(Extracted entries)

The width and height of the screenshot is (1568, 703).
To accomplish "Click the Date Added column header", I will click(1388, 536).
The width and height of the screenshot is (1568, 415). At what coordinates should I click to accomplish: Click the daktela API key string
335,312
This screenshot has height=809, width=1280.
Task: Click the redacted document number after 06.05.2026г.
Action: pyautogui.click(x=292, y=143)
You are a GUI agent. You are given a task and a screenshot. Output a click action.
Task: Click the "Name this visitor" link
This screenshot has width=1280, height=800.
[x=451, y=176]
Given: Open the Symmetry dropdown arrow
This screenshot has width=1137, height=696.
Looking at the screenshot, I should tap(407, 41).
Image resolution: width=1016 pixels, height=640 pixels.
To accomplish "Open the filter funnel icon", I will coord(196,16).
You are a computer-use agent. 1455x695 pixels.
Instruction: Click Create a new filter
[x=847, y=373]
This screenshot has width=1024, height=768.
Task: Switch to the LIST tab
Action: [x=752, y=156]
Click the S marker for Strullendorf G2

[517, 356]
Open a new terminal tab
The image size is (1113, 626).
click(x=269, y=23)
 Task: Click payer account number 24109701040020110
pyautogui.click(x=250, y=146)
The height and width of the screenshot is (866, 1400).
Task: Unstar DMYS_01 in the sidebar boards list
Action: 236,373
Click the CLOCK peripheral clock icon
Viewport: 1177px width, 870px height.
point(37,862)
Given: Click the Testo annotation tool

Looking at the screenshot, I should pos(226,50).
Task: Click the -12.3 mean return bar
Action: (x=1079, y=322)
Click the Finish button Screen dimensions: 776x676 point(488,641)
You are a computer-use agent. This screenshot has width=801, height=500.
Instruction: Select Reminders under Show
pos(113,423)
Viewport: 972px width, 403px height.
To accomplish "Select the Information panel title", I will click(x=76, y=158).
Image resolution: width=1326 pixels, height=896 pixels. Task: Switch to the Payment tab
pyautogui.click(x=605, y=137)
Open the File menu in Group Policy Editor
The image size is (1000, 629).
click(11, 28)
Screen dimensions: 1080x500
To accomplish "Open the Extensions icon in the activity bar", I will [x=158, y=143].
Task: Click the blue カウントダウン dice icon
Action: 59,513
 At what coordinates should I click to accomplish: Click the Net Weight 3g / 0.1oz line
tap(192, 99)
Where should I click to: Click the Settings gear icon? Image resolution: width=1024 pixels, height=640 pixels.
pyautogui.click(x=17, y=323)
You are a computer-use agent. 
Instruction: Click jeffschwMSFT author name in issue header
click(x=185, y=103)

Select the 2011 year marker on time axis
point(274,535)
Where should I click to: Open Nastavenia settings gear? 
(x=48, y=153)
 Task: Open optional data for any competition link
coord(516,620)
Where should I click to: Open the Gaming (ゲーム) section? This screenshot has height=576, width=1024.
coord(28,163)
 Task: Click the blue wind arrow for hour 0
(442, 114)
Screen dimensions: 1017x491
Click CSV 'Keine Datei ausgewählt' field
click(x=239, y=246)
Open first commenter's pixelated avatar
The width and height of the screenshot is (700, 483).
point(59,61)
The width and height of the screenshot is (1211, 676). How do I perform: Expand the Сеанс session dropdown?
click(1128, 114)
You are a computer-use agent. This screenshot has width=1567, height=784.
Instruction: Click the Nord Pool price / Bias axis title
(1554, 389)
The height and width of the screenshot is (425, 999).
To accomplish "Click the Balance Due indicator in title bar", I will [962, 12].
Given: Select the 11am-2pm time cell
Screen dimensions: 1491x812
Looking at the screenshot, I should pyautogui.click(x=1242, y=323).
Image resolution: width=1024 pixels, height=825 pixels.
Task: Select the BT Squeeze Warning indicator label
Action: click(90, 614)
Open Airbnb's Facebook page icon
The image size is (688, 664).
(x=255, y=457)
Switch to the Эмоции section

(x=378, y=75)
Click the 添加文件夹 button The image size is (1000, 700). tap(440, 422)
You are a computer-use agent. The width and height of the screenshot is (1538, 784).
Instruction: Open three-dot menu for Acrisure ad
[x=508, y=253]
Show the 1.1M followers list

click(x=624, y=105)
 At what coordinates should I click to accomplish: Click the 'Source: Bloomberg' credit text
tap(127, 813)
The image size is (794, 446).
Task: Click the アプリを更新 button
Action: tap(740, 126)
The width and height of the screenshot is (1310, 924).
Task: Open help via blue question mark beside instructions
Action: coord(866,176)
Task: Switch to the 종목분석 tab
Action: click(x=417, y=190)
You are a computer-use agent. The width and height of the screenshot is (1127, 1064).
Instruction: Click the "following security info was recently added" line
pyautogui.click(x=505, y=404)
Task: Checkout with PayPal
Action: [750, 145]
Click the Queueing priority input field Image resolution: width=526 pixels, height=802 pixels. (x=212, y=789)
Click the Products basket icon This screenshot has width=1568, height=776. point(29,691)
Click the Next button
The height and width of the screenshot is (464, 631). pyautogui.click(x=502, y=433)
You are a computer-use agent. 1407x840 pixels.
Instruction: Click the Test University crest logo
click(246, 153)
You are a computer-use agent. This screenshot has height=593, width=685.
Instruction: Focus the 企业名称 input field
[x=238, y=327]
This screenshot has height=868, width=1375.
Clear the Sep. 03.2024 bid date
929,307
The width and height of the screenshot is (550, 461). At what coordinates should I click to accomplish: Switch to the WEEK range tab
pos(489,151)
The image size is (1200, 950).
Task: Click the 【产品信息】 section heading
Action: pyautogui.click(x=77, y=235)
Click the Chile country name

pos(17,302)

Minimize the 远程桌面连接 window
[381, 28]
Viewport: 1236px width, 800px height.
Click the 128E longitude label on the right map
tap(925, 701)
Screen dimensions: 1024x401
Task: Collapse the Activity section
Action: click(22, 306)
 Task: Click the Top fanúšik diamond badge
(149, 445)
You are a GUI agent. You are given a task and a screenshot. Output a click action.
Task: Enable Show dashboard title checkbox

(End Extracted entries)

[Directions]:
For every entry above, write out an exact copy.

[Solution for this exercise]:
The width and height of the screenshot is (1568, 703).
To accomplish "Click the Date Added column header", I will click(1388, 536).
The width and height of the screenshot is (1568, 415). At what coordinates should I click to accomplish: Click the daktela API key string
335,312
This screenshot has height=809, width=1280.
Task: Click the redacted document number after 06.05.2026г.
Action: pyautogui.click(x=292, y=143)
You are a GUI agent. You are given a task and a screenshot. Output a click action.
Task: Click the "Name this visitor" link
This screenshot has width=1280, height=800.
[x=451, y=176]
Given: Open the Symmetry dropdown arrow
This screenshot has width=1137, height=696.
Looking at the screenshot, I should tap(407, 41).
Image resolution: width=1016 pixels, height=640 pixels.
To accomplish "Open the filter funnel icon", I will coord(196,16).
You are a computer-use agent. 1455x695 pixels.
Instruction: Click Create a new filter
[x=847, y=373]
This screenshot has width=1024, height=768.
Task: Switch to the LIST tab
Action: [x=752, y=156]
Click the S marker for Strullendorf G2

[517, 356]
Open a new terminal tab
The image size is (1113, 626).
click(x=269, y=23)
 Task: Click payer account number 24109701040020110
pyautogui.click(x=250, y=146)
The height and width of the screenshot is (866, 1400).
Task: Unstar DMYS_01 in the sidebar boards list
Action: 236,373
Click the CLOCK peripheral clock icon
Viewport: 1177px width, 870px height.
point(37,862)
Given: Click the Testo annotation tool

Looking at the screenshot, I should pos(226,50).
Task: Click the -12.3 mean return bar
Action: (x=1079, y=322)
Click the Finish button Screen dimensions: 776x676 point(488,641)
You are a computer-use agent. This screenshot has width=801, height=500.
Instruction: Select Reminders under Show
pos(113,423)
Viewport: 972px width, 403px height.
To accomplish "Select the Information panel title", I will click(x=76, y=158).
Image resolution: width=1326 pixels, height=896 pixels. Task: Switch to the Payment tab
pyautogui.click(x=605, y=137)
Open the File menu in Group Policy Editor
The image size is (1000, 629).
click(11, 28)
Screen dimensions: 1080x500
To accomplish "Open the Extensions icon in the activity bar", I will [x=158, y=143].
Task: Click the blue カウントダウン dice icon
Action: 59,513
 At what coordinates should I click to accomplish: Click the Net Weight 3g / 0.1oz line
tap(192, 99)
Where should I click to: Click the Settings gear icon? Image resolution: width=1024 pixels, height=640 pixels.
pyautogui.click(x=17, y=323)
You are a computer-use agent. 
Instruction: Click jeffschwMSFT author name in issue header
click(x=185, y=103)

Select the 2011 year marker on time axis
point(274,535)
Where should I click to: Open Nastavenia settings gear? 
(x=48, y=153)
 Task: Open optional data for any competition link
coord(516,620)
Where should I click to: Open the Gaming (ゲーム) section? This screenshot has height=576, width=1024.
coord(28,163)
 Task: Click the blue wind arrow for hour 0
(442, 114)
Screen dimensions: 1017x491
Click CSV 'Keine Datei ausgewählt' field
click(x=239, y=246)
Open first commenter's pixelated avatar
The width and height of the screenshot is (700, 483).
point(59,61)
The width and height of the screenshot is (1211, 676). How do I perform: Expand the Сеанс session dropdown?
click(1128, 114)
You are a computer-use agent. This screenshot has width=1567, height=784.
Instruction: Click the Nord Pool price / Bias axis title
(1554, 389)
The height and width of the screenshot is (425, 999).
To accomplish "Click the Balance Due indicator in title bar", I will [962, 12].
Given: Select the 11am-2pm time cell
Screen dimensions: 1491x812
Looking at the screenshot, I should pyautogui.click(x=1242, y=323).
Image resolution: width=1024 pixels, height=825 pixels.
Task: Select the BT Squeeze Warning indicator label
Action: click(90, 614)
Open Airbnb's Facebook page icon
The image size is (688, 664).
(x=255, y=457)
Switch to the Эмоции section

(x=378, y=75)
Click the 添加文件夹 button The image size is (1000, 700). tap(440, 422)
You are a computer-use agent. The width and height of the screenshot is (1538, 784).
Instruction: Open three-dot menu for Acrisure ad
[x=508, y=253]
Show the 1.1M followers list

click(x=624, y=105)
 At what coordinates should I click to accomplish: Click the 'Source: Bloomberg' credit text
tap(127, 813)
The image size is (794, 446).
Task: Click the アプリを更新 button
Action: tap(740, 126)
The width and height of the screenshot is (1310, 924).
Task: Open help via blue question mark beside instructions
Action: coord(866,176)
Task: Switch to the 종목분석 tab
Action: click(x=417, y=190)
You are a computer-use agent. The width and height of the screenshot is (1127, 1064).
Instruction: Click the "following security info was recently added" line
pyautogui.click(x=505, y=404)
Task: Checkout with PayPal
Action: [750, 145]
Click the Queueing priority input field Image resolution: width=526 pixels, height=802 pixels. (x=212, y=789)
Click the Products basket icon This screenshot has width=1568, height=776. point(29,691)
Click the Next button
The height and width of the screenshot is (464, 631). pyautogui.click(x=502, y=433)
You are a computer-use agent. 1407x840 pixels.
Instruction: Click the Test University crest logo
click(246, 153)
You are a computer-use agent. This screenshot has height=593, width=685.
Instruction: Focus the 企业名称 input field
[x=238, y=327]
This screenshot has height=868, width=1375.
Clear the Sep. 03.2024 bid date
929,307
The width and height of the screenshot is (550, 461). At what coordinates should I click to accomplish: Switch to the WEEK range tab
pos(489,151)
The image size is (1200, 950).
Task: Click the 【产品信息】 section heading
Action: pyautogui.click(x=77, y=235)
Click the Chile country name

pos(17,302)

Minimize the 远程桌面连接 window
[381, 28]
Viewport: 1236px width, 800px height.
Click the 128E longitude label on the right map
tap(925, 701)
Screen dimensions: 1024x401
Task: Collapse the Activity section
Action: click(22, 306)
 Task: Click the Top fanúšik diamond badge
(149, 445)
You are a GUI agent. You are given a task and a screenshot. Output a click action.
Task: Enable Show dashboard title checkbox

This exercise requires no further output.